Primary key

From Wikipedia, the free encyclopedia

In database design, a primary key is a value that can be used to identify a unique row in a table. Attributes are associated with it. Examples of primary keys are Social Security numbers (associated to a specific person) or ISBNs (associated to a specific book).

In the relational model of data, a primary key is a candidate key chosen as the main method of uniquely identifying a tuple in a relation. Practical telephone books and dictionaries cannot use names or words or Dewey Decimal System numbers as candidate keys because they do not uniquely identify telephone numbers or words. A primary key (as well as a unique key) can be referenced by a foreign key.

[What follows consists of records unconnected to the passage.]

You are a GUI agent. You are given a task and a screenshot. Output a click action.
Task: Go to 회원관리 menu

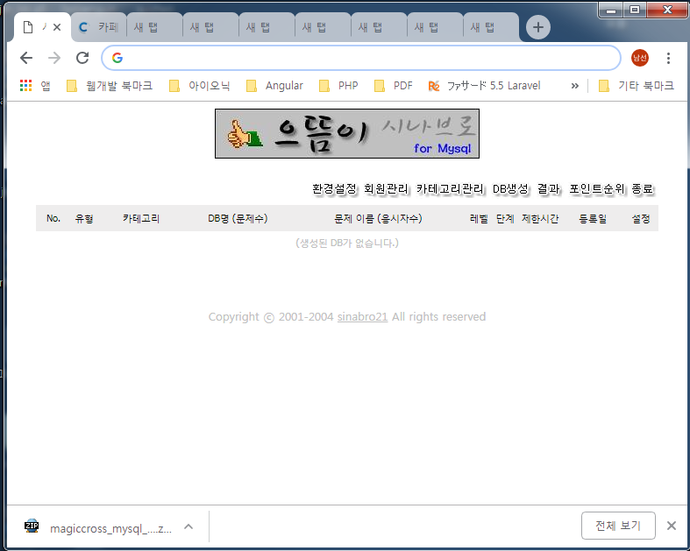387,188
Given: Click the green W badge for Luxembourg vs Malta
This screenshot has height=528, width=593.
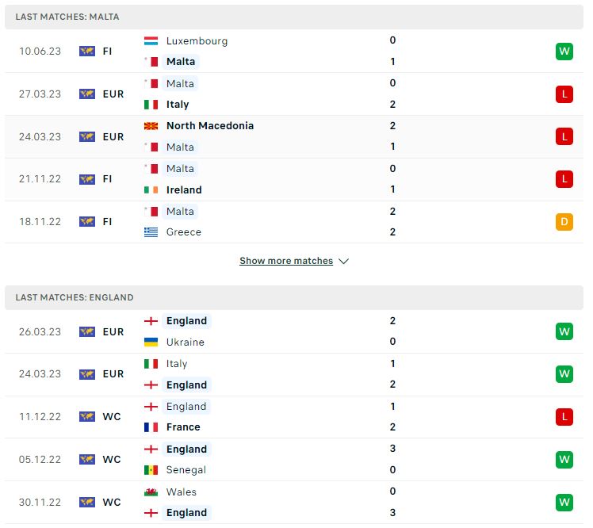Looking at the screenshot, I should click(564, 51).
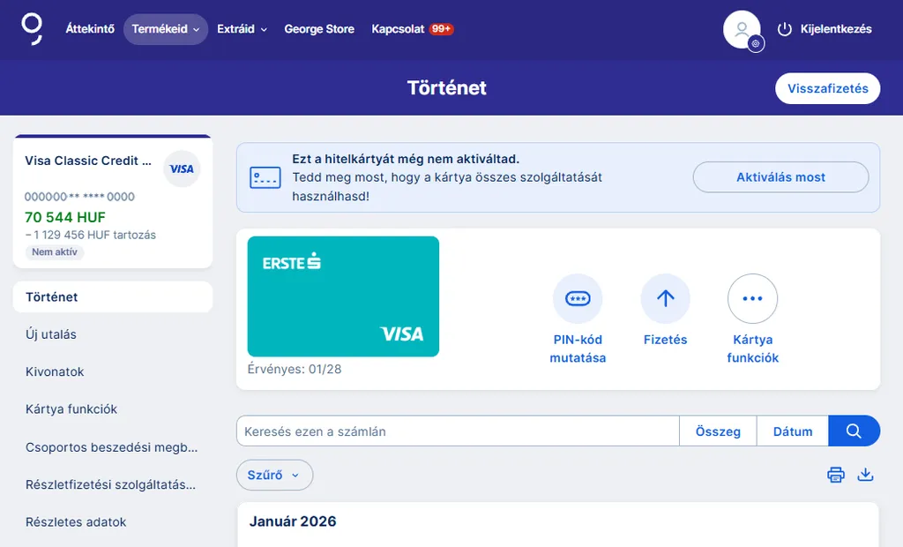
Task: Click the Fizetés arrow icon
Action: click(665, 299)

Primary Keys are defined in the ANSI SQL Standard, through the PRIMARY KEY constraint. The syntax to add such a constraint to an existing table is defined in SQL:2003 like this:

ALTER TABLE <table identifier> ADD [ CONSTRAINT <constraint identifier> ] PRIMARY KEY ( <column expression> {, <column expression>}... )

The primary key can also be specified directly during table creation. In the SQL Standard, primary keys may consist of one or multiple columns. Each column participating in the primary key is implicitly defined as NOT NULL. If the primary key consists only of a single column, the column can be marked as such using the following syntax:

CREATE TABLE table_name (
   id_col  INT  PRIMARY KEY,
   col2    CHARACTER VARYING(20),
   ...
)

Note that the relational model, as expressed through relational calculus and relational algebra, does not distiguish between primary keys and other kinds of keys. In the fourth normal form and higher, no relation has more than one key, so the concept of a "primary key" becomes irrelevant. Primary keys were added to the SQL standard mainly as a convenience to the application programmer and because applications usually use at most third normal form.

[edit] Surrogate Primary Keys

In some design situations the natural key that uniquely identifies a tuple in a relation is difficult to use for software development. For example, it may involve multiple columns or large text fields. A surrogate key can be used as the primary key. In other situations there may be more than one candidate key for a relation, and no candidate key is obviously preferred. A surrogate key may be used as the primary key to avoid giving one candidate key artificial primacy over the others.

Since Primary Keys exist primarily as a convenience to the programmer, surrogate primary keys are used extensively, and in many cases exclusively, in database application design. See surrogate key article for further discussion of this.

Due to the popularity of surrogate primary keys, many developers and in some cases even theoreticians have come to regard surrogate primary keys as an inalienable part of the relational data model. This is probably due largely to a transfer of Object-Oriented Programming principles to the relational database to create a kind of hybrid model. In this hybrid model, these additional restrictions are placed on primary keys:

Primary keys should be immutable, that is, not change until the record is destroyed.
Primary keys should be anonymous integer or numeric identifiers.

However, neither of these restrictions are part of the relational model or any SQL standard.